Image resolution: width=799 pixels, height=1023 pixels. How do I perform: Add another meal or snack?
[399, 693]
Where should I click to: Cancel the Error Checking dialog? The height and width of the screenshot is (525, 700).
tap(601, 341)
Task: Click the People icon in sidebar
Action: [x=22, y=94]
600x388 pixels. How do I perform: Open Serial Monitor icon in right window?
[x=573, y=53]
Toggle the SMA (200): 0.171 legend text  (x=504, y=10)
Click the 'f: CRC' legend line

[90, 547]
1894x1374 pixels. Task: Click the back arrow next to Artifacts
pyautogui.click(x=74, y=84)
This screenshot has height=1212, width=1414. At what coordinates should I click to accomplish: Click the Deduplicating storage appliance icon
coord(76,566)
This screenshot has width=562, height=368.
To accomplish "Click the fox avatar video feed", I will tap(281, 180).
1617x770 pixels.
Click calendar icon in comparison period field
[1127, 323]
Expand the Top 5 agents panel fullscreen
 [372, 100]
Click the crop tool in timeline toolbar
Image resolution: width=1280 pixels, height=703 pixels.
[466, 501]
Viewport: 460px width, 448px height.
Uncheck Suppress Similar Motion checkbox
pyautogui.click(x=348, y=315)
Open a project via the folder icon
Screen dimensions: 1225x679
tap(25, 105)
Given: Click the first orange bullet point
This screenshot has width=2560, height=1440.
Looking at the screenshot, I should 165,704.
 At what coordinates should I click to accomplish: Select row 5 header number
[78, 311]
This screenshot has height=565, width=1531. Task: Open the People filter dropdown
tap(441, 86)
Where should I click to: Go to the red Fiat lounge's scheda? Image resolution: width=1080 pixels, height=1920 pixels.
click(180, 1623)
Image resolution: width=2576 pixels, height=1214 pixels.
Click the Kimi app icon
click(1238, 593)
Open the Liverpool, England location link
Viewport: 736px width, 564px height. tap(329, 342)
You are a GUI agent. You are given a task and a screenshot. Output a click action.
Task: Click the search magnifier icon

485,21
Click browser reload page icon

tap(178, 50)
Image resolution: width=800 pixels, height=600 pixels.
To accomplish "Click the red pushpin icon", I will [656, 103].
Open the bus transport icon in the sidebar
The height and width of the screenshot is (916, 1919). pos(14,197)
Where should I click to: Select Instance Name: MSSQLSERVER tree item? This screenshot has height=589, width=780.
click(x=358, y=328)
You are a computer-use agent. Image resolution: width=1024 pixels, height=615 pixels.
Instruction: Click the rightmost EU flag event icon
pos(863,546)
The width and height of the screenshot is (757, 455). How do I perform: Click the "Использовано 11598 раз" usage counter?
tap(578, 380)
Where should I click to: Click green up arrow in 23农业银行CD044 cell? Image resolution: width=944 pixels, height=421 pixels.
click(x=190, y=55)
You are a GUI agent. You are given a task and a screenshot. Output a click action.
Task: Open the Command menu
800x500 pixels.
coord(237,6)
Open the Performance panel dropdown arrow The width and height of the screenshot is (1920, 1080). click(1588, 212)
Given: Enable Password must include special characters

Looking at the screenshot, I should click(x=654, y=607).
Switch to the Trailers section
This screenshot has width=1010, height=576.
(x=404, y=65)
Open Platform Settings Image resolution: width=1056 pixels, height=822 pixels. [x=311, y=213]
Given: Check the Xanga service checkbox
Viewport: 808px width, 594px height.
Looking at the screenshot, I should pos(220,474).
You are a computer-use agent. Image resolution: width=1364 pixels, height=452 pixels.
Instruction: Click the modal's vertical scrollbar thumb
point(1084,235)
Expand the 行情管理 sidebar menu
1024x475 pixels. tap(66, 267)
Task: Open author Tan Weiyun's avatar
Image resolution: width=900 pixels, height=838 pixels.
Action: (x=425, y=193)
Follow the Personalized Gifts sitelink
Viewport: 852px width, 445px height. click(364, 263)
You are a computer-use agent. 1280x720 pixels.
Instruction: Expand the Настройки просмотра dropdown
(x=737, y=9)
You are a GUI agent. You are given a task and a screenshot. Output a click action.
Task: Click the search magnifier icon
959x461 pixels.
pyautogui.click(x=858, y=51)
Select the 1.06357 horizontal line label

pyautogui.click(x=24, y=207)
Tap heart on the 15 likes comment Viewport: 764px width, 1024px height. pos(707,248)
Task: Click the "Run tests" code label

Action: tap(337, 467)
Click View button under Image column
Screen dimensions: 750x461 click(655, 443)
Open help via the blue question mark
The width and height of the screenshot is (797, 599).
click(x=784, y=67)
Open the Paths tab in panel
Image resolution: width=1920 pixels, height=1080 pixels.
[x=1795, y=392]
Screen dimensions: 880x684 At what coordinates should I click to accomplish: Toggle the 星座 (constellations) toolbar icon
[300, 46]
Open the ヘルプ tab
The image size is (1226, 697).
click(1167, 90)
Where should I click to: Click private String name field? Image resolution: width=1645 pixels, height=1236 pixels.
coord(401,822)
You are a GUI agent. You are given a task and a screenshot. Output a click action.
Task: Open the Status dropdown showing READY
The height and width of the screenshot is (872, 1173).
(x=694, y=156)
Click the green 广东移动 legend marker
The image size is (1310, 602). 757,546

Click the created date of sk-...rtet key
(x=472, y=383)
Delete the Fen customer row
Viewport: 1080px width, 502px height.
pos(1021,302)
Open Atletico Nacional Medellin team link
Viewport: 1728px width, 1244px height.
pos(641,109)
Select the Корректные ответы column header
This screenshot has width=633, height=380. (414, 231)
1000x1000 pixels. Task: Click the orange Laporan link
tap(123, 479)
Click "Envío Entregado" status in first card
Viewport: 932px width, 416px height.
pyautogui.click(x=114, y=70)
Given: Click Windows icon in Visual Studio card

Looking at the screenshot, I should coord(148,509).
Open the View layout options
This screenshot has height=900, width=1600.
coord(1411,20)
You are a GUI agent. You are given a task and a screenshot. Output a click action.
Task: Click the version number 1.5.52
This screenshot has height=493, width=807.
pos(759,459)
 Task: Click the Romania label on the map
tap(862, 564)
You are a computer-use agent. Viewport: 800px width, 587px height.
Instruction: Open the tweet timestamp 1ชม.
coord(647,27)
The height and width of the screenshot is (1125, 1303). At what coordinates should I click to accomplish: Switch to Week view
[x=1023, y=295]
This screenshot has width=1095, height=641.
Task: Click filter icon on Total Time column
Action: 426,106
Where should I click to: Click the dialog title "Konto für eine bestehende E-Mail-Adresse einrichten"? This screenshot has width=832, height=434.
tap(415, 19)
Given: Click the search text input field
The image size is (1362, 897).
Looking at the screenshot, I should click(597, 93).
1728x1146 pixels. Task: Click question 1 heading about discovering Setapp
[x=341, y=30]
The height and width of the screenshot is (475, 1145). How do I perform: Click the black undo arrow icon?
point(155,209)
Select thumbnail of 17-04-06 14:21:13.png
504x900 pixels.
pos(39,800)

■ Prompt
Line by line, retype the entire listing exactly.

■ Answer box
Image resolution: width=799 pixels, height=1023 pixels. How do I perform: Add another meal or snack?
[399, 693]
Where should I click to: Cancel the Error Checking dialog? The height and width of the screenshot is (525, 700).
tap(601, 341)
Task: Click the People icon in sidebar
Action: [x=22, y=94]
600x388 pixels. How do I perform: Open Serial Monitor icon in right window?
[x=573, y=53]
Toggle the SMA (200): 0.171 legend text  (x=504, y=10)
Click the 'f: CRC' legend line

[90, 547]
1894x1374 pixels. Task: Click the back arrow next to Artifacts
pyautogui.click(x=74, y=84)
This screenshot has height=1212, width=1414. At what coordinates should I click to accomplish: Click the Deduplicating storage appliance icon
coord(76,566)
This screenshot has width=562, height=368.
To accomplish "Click the fox avatar video feed", I will tap(281, 180).
1617x770 pixels.
Click calendar icon in comparison period field
[1127, 323]
Expand the Top 5 agents panel fullscreen
 [372, 100]
Click the crop tool in timeline toolbar
Image resolution: width=1280 pixels, height=703 pixels.
[466, 501]
Viewport: 460px width, 448px height.
Uncheck Suppress Similar Motion checkbox
pyautogui.click(x=348, y=315)
Open a project via the folder icon
Screen dimensions: 1225x679
tap(25, 105)
Given: Click the first orange bullet point
This screenshot has width=2560, height=1440.
Looking at the screenshot, I should 165,704.
 At what coordinates should I click to accomplish: Select row 5 header number
[78, 311]
This screenshot has height=565, width=1531. Task: Open the People filter dropdown
tap(441, 86)
Where should I click to: Go to the red Fiat lounge's scheda? Image resolution: width=1080 pixels, height=1920 pixels.
click(180, 1623)
Image resolution: width=2576 pixels, height=1214 pixels.
Click the Kimi app icon
click(1238, 593)
Open the Liverpool, England location link
Viewport: 736px width, 564px height. tap(329, 342)
You are a GUI agent. You are given a task and a screenshot. Output a click action.
Task: Click the search magnifier icon

485,21
Click browser reload page icon

tap(178, 50)
Image resolution: width=800 pixels, height=600 pixels.
To accomplish "Click the red pushpin icon", I will [656, 103].
Open the bus transport icon in the sidebar
The height and width of the screenshot is (916, 1919). pos(14,197)
Where should I click to: Select Instance Name: MSSQLSERVER tree item? This screenshot has height=589, width=780.
click(x=358, y=328)
You are a computer-use agent. Image resolution: width=1024 pixels, height=615 pixels.
Instruction: Click the rightmost EU flag event icon
pos(863,546)
The width and height of the screenshot is (757, 455). How do I perform: Click the "Использовано 11598 раз" usage counter?
tap(578, 380)
Where should I click to: Click green up arrow in 23农业银行CD044 cell? Image resolution: width=944 pixels, height=421 pixels.
click(x=190, y=55)
You are a GUI agent. You are given a task and a screenshot. Output a click action.
Task: Open the Command menu
800x500 pixels.
coord(237,6)
Open the Performance panel dropdown arrow The width and height of the screenshot is (1920, 1080). click(1588, 212)
Given: Enable Password must include special characters

Looking at the screenshot, I should click(x=654, y=607).
Switch to the Trailers section
This screenshot has width=1010, height=576.
(x=404, y=65)
Open Platform Settings Image resolution: width=1056 pixels, height=822 pixels. [x=311, y=213]
Given: Check the Xanga service checkbox
Viewport: 808px width, 594px height.
Looking at the screenshot, I should pos(220,474).
You are a computer-use agent. Image resolution: width=1364 pixels, height=452 pixels.
Instruction: Click the modal's vertical scrollbar thumb
point(1084,235)
Expand the 行情管理 sidebar menu
1024x475 pixels. tap(66, 267)
Task: Open author Tan Weiyun's avatar
Image resolution: width=900 pixels, height=838 pixels.
Action: (x=425, y=193)
Follow the Personalized Gifts sitelink
Viewport: 852px width, 445px height. click(364, 263)
You are a computer-use agent. 1280x720 pixels.
Instruction: Expand the Настройки просмотра dropdown
(x=737, y=9)
You are a GUI agent. You are given a task and a screenshot. Output a click action.
Task: Click the search magnifier icon
959x461 pixels.
pyautogui.click(x=858, y=51)
Select the 1.06357 horizontal line label

pyautogui.click(x=24, y=207)
Tap heart on the 15 likes comment Viewport: 764px width, 1024px height. pos(707,248)
Task: Click the "Run tests" code label

Action: tap(337, 467)
Click View button under Image column
Screen dimensions: 750x461 click(655, 443)
Open help via the blue question mark
The width and height of the screenshot is (797, 599).
click(x=784, y=67)
Open the Paths tab in panel
Image resolution: width=1920 pixels, height=1080 pixels.
[x=1795, y=392]
Screen dimensions: 880x684 At what coordinates should I click to accomplish: Toggle the 星座 (constellations) toolbar icon
[300, 46]
Open the ヘルプ tab
The image size is (1226, 697).
click(1167, 90)
Where should I click to: Click private String name field? Image resolution: width=1645 pixels, height=1236 pixels.
coord(401,822)
You are a GUI agent. You are given a task and a screenshot. Output a click action.
Task: Open the Status dropdown showing READY
The height and width of the screenshot is (872, 1173).
(x=694, y=156)
Click the green 广东移动 legend marker
The image size is (1310, 602). 757,546

Click the created date of sk-...rtet key
(x=472, y=383)
Delete the Fen customer row
Viewport: 1080px width, 502px height.
pos(1021,302)
Open Atletico Nacional Medellin team link
Viewport: 1728px width, 1244px height.
pos(641,109)
Select the Корректные ответы column header
This screenshot has width=633, height=380. (414, 231)
1000x1000 pixels. Task: Click the orange Laporan link
tap(123, 479)
Click "Envío Entregado" status in first card
Viewport: 932px width, 416px height.
pyautogui.click(x=114, y=70)
Given: Click Windows icon in Visual Studio card

Looking at the screenshot, I should coord(148,509).
Open the View layout options
This screenshot has height=900, width=1600.
coord(1411,20)
You are a GUI agent. You are given a task and a screenshot. Output a click action.
Task: Click the version number 1.5.52
This screenshot has height=493, width=807.
pos(759,459)
 Task: Click the Romania label on the map
tap(862, 564)
You are a computer-use agent. Viewport: 800px width, 587px height.
Instruction: Open the tweet timestamp 1ชม.
coord(647,27)
The height and width of the screenshot is (1125, 1303). At what coordinates should I click to accomplish: Switch to Week view
[x=1023, y=295]
This screenshot has width=1095, height=641.
Task: Click filter icon on Total Time column
Action: 426,106
Where should I click to: Click the dialog title "Konto für eine bestehende E-Mail-Adresse einrichten"? This screenshot has width=832, height=434.
tap(415, 19)
Given: Click the search text input field
The image size is (1362, 897).
Looking at the screenshot, I should click(597, 93).
1728x1146 pixels. Task: Click question 1 heading about discovering Setapp
[x=341, y=30]
The height and width of the screenshot is (475, 1145). How do I perform: Click the black undo arrow icon?
point(155,209)
Select thumbnail of 17-04-06 14:21:13.png
504x900 pixels.
pos(39,800)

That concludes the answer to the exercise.